Naufragio di Cutro: il pm chiede la condanna dei tre scafisti. L’organizzatore del ‘viaggio’ rischia 18 anni
La procura ha sollecitato il rinvio a giudizio per i 6 militari - 4 della Finanza e 2 della Capitaneria di porto - accusati di aver contribuito a provocare il naufragio del febbraio 2023 in cui morirono 94 migranti
07 Novembre 2024 - 07:26 | Comunicato Stampa
Nel giorno in cui la Procura della Repubblica di Crotone ha chiesto il rinvio a giudizio per sei militari – quattro della Guardia di Finanza e due della Capitaneria di porto – accusati di aver contribuito a provocare il naufragio del febbraio 2023 davanti alle coste di Steccato di Cutro, sono arrivate anche le richieste di pene fra gli 11 e i 18 anni per i tre presunti scafisti a bordo dell’imbarcazione.

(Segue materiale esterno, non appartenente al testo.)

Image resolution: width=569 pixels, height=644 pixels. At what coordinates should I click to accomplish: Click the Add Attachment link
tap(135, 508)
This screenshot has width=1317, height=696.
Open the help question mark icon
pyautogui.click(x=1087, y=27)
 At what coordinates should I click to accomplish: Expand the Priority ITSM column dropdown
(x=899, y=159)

Le Richieste del Pubblico Ministero
Il pubblico ministero Pasquale Festa ha concluso la requisitoria davanti al Tribunale di Crotone, sollecitando la condanna per Hasab Hussain, Khalid Arslan, e Sami Fuat, rispettivamente a 18, 14 anni e mezzo, e 11 anni di reclusione. L’accusa nei loro confronti è di favoreggiamento dell’immigrazione clandestina, naufragio colposo e morte come conseguenza di tale delitto.

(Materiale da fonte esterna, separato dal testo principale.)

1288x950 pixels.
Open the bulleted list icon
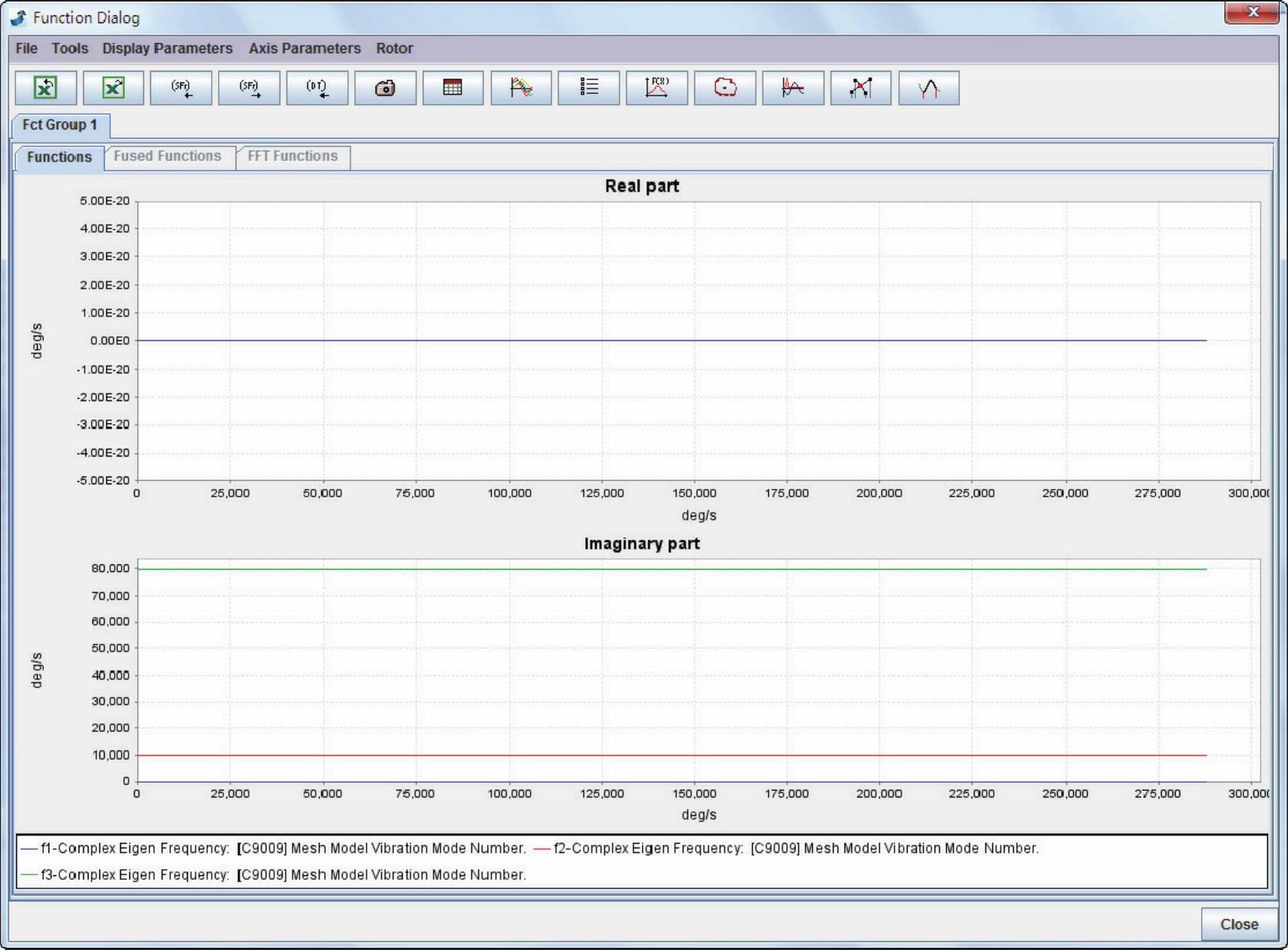(589, 88)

“Non sono scafisti veri e propri ma hanno avuto un ruolo attivo nella gestione dei passeggeri del caicco naufragato a Cutro, anche se la loro responsabilità nel naufragio non è equiparabile a quella di chi guidava la barca”, ha affermato il pm Festa, spiegando le motivazioni delle differenti richieste di pena.
Il Ruolo di Hasab Hussain
Per il pm, Hasab Hussain era “un organizzatore del viaggio”, avendo trovato nel suo telefono 74 foto con documenti di identità, assegni e transazioni bancarie di altre persone, molte delle quali erano già riuscite a raggiungere l’Italia.
La Difesa di Khalid Arslan
In lacrime, Khalid Arslan, 26 anni e pakistano, si è difeso davanti al Tribunale, affermando:
“In carcere mi chiamano assassino di bambini, ma io quella notte ho salvato 5 persone. Io ero venuto in Italia per un futuro e mi trovo in galera solo perché parlo la lingua turca ed ho fatto da interprete. Per favore datemi giustizia.”

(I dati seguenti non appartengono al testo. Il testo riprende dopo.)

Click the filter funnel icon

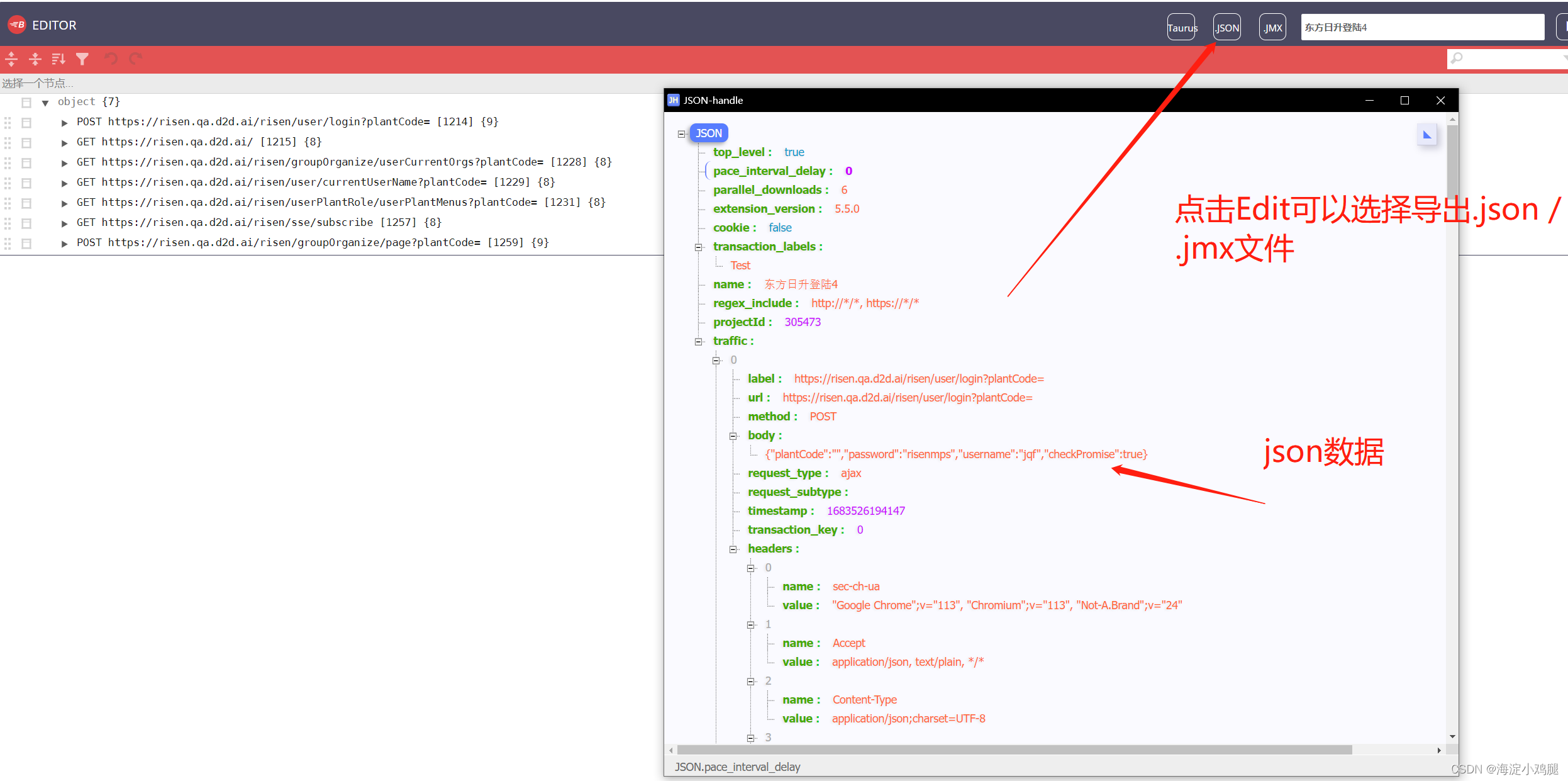[82, 59]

Arslan ha ribadito che non ha guidato la barca e che, al contrario dei veri scafisti, non è fuggito dal luogo dell’incidente. “Se ero scafista non restavo. Io mi sono buttato in acqua a salvare le persone”, ha dichiarato, consegnando una lettera scritta a mano al presidente del Tribunale.
Un Interprete Tra i Migranti
Khalid Arslan ha raccontato di essere stato costretto a fare da interprete per evitare risse a bordo, che avrebbero potuto mettere in pericolo tutti i passeggeri:
“Gli scafisti hanno chiesto chi parlava la lingua turca. Gli altri migranti hanno indicato me e chiesto di aiutarli. Se non facevo l’interprete c’era il rischio di cominciare una rissa e di morire tutti in mare.”
Sami Fuat: La Posizione del Pubblico Ministero
Sami Fuat, il 51enne turco, è stato ritenuto dal pm non un semplice migrante, vista la sua presenza a bordo del caicco in anticipo rispetto agli altri passeggeri. “Faccio fatica a pensare che era un migrante come gli altri”, ha detto il pm Festa, sostenendo che Fuat si era imbarcato già alcuni giorni prima, partecipando attivamente alla traversata.
La Dichiarazione Finale di Arslan
Nel suo discorso finale, Arslan ha spiegato di aver pagato 7000 euro per il viaggio, presentandosi come un semplice passeggero:
“Ci sono video che dimostrano che ho viaggiato come passeggero e non ho guidato. Quando ero vicino al timone questo era bloccato e tutti si facevano i video lì. Se ero uno scafista non facevo i video, non li postavo su Tik Tok.”
Con queste dichiarazioni, Arslan ha concluso il suo intervento, esprimendo amarezza per l’accusa di favoreggiamento dell’immigrazione e di reato legato all’aiuto fornito ai migranti durante la traversata.